Bild: Wo es nur wenige Toiletten oder solche in schlechtem Zustand gibt, sollen…
Ruhig grasen die Schafe im Landschaftspark Lichtenberg, das Holzhäuschen
neben dem Bauernhof würdigen sie mit keinem Blick. Zwei Stufen führen zu
einer Tür, öffnet man, fällt der Blick auf eine blaue Kloschüssel. Das
Besondere: Das Klo ist eine "Trenntrockentoilette": Die Toilettenschüssel
ist in zwei Fächer geteilt, "in einem Fach landet Urin, im anderen der
Kot", erklärt Ariane Krause von der Hilfsorganisation "Ingenieure ohne
Grenzen" und Promovierende an der Technischen Universität.
Die 29-Jährige leitet in Kooperation mit der TU ein Projekt für den Bau von
40 Trenntrockentoiletten und einer Biogasanlage in Tansania. Die Grundidee
ist die Erhitzung und Vertrocknung von Fäkalien, um dadurch Dünger für die
Landwirtschaft zu schaffen. Die Trenntrockentoilette wurde von Studenten
gebaut, mit Unterstützung von vier Mitarbeitern von "Ingenieuren ohne
Grenzen". "Das war unser erstes Projekt", sagt Natalie Rzehak, Studentin
des Technischen Umweltschutzes und Tutorin der Werkstatt. Die Toilette war
während des Sommers und Herbstes zur Benutzung verfügbar, "und es hat alles
gut funktioniert, selbst ich war überrascht", sagt die Projektleiterin.
Nach diesem Prototyp werden ab sofort Toiletten im Nordwesten Tansanias
gebaut, die für eine Mädchenschule bestimmt sind. "Es wird alles vor Ort
gebaut, da wir dafür eine einfache und reproduzierbare Technologie
verwendet haben", sagt Krause. "Das ist genau der Grundgedanke unserer
Werkstatt", fügt Rzehak hinzu, "wir wollen nachhaltige Technologie
herstellen, die man auch selbst nachbauen oder reparieren kann."

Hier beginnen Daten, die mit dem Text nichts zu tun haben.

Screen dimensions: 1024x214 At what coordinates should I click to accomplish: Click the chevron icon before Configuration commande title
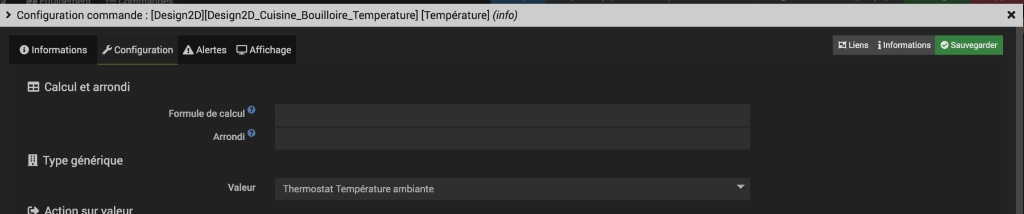point(8,15)
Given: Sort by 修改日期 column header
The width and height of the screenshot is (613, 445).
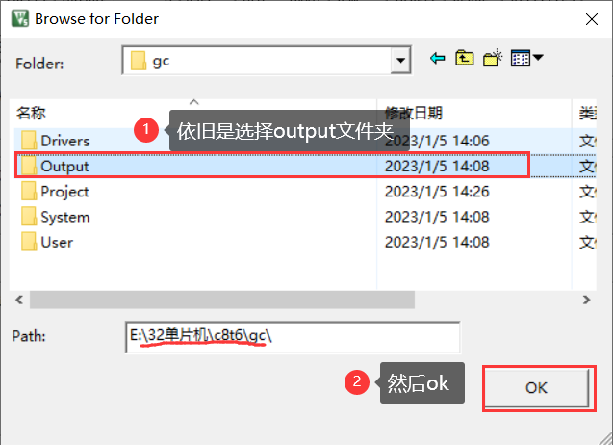Looking at the screenshot, I should 414,113.
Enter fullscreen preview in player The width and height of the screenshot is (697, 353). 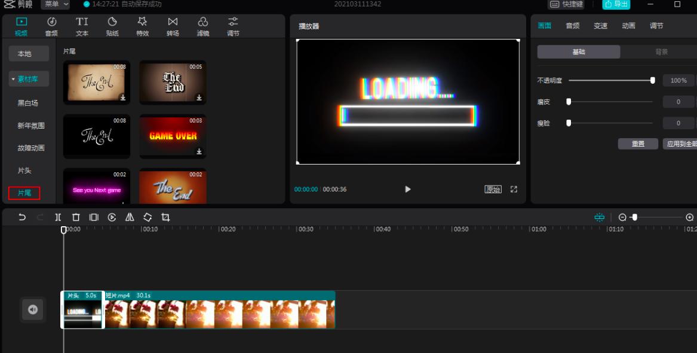(514, 189)
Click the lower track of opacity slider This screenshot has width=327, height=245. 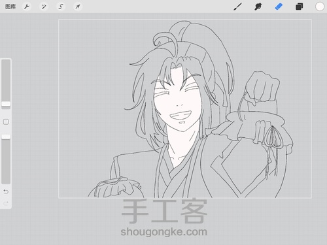[x=6, y=161]
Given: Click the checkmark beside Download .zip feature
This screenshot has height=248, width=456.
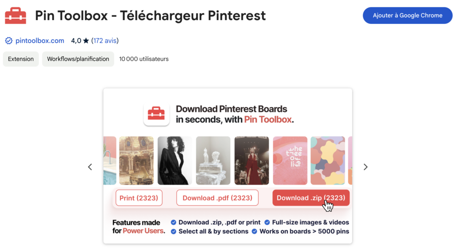Looking at the screenshot, I should tap(174, 222).
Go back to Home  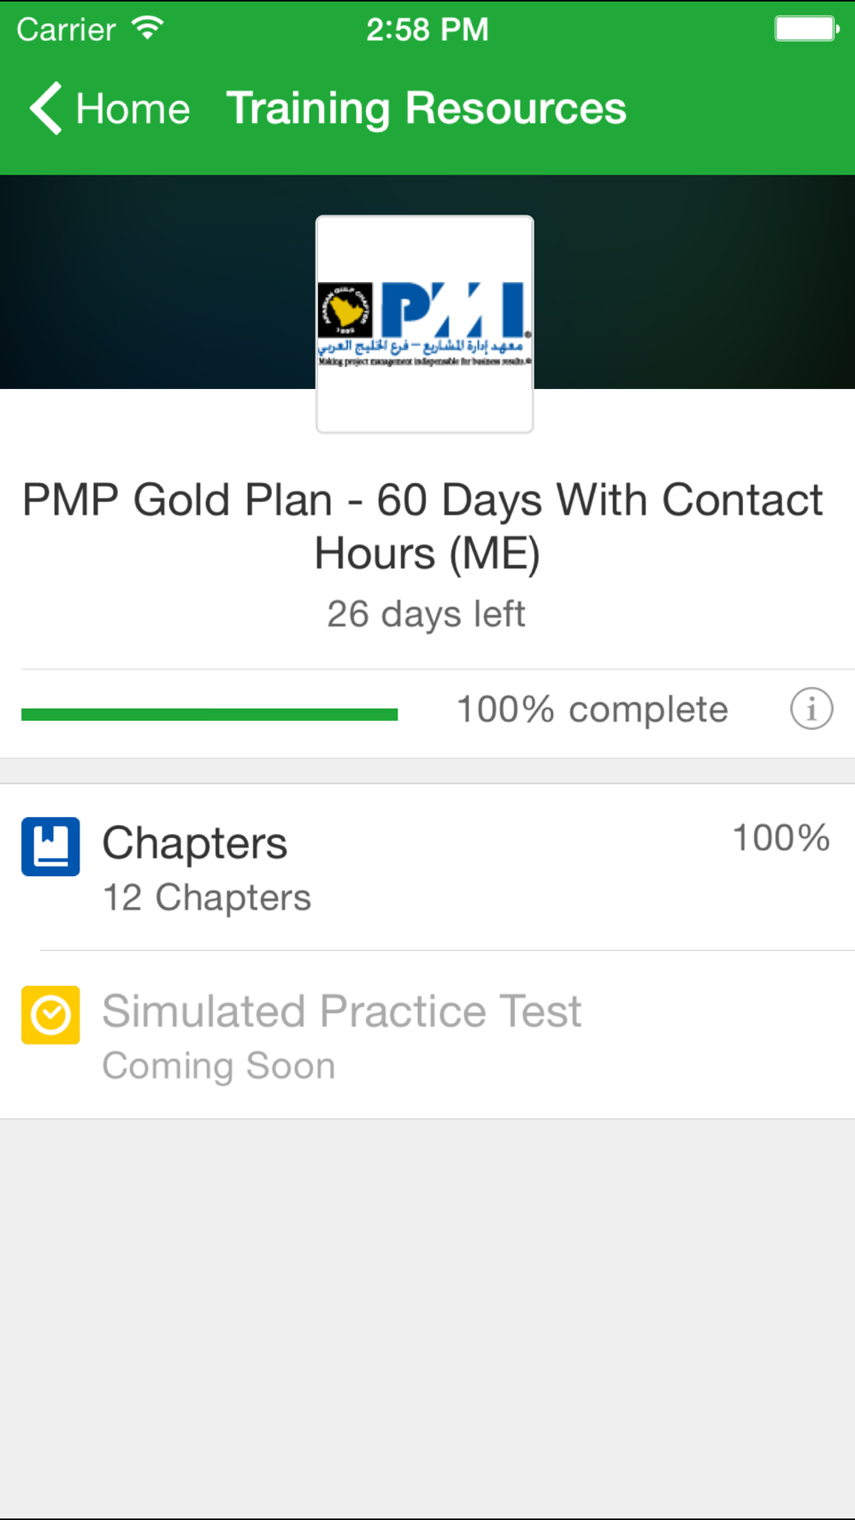(x=110, y=109)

Allerdings, beklagen die Frauen, dass im Studium das Erlernen von
sogenannten Low-Tech nicht vorkommt. "Es ist auch sehr wichtig, dass solche
einfache Technologien in die Forschung implementiert werden, dass es nicht
nur eine hippiemäßige Idee bleibt. Low-Tech kann Teil der Gesellschaft
werden", sagt Rzehak. Auch eine Verwendung der Toilette hier in Deutschland
sei möglich, zum Beispiel in Kleingartenkolonien oder auf dem Land.
Das Häuschen und seine Bauweise ist weder unübersichtlich noch teuer.
"Hauptsächlich besteht die Toilette aus gebrauchtem Material, das wir für
30 Euro gekauft haben", sagt Krause - etwa Holzplatten, Schläuche oder alte
Wassercontainer aus Plastik, "die hat uns die Mensa gespendet". Im unteren
Teil des Häuschens befinden sich die Gefäße, die durch Schläuche mit der
Kloschüssel verbunden sind. Ein Kanister ist für Urin, ein Topf für Kot,
der durch Sonnenlicht erwärmt wird. "Mit den Temperaturen in Tansania wird
das viel besser als hier in Berlin funktionieren", sagt Krause. "Damit
trocknet das Ganze, stinkt nicht mehr, und Bakterien oder erste
Krankheitserreger sterben." Und das ist das Wichtigste, da damit die Felder
gedüngt werden. Um auch die hartnäckigsten Krankheitserreger zu beseitigen,
wird der Kot zusätzlich in einem selbst gebauten Lehmofen ausgeschüttet.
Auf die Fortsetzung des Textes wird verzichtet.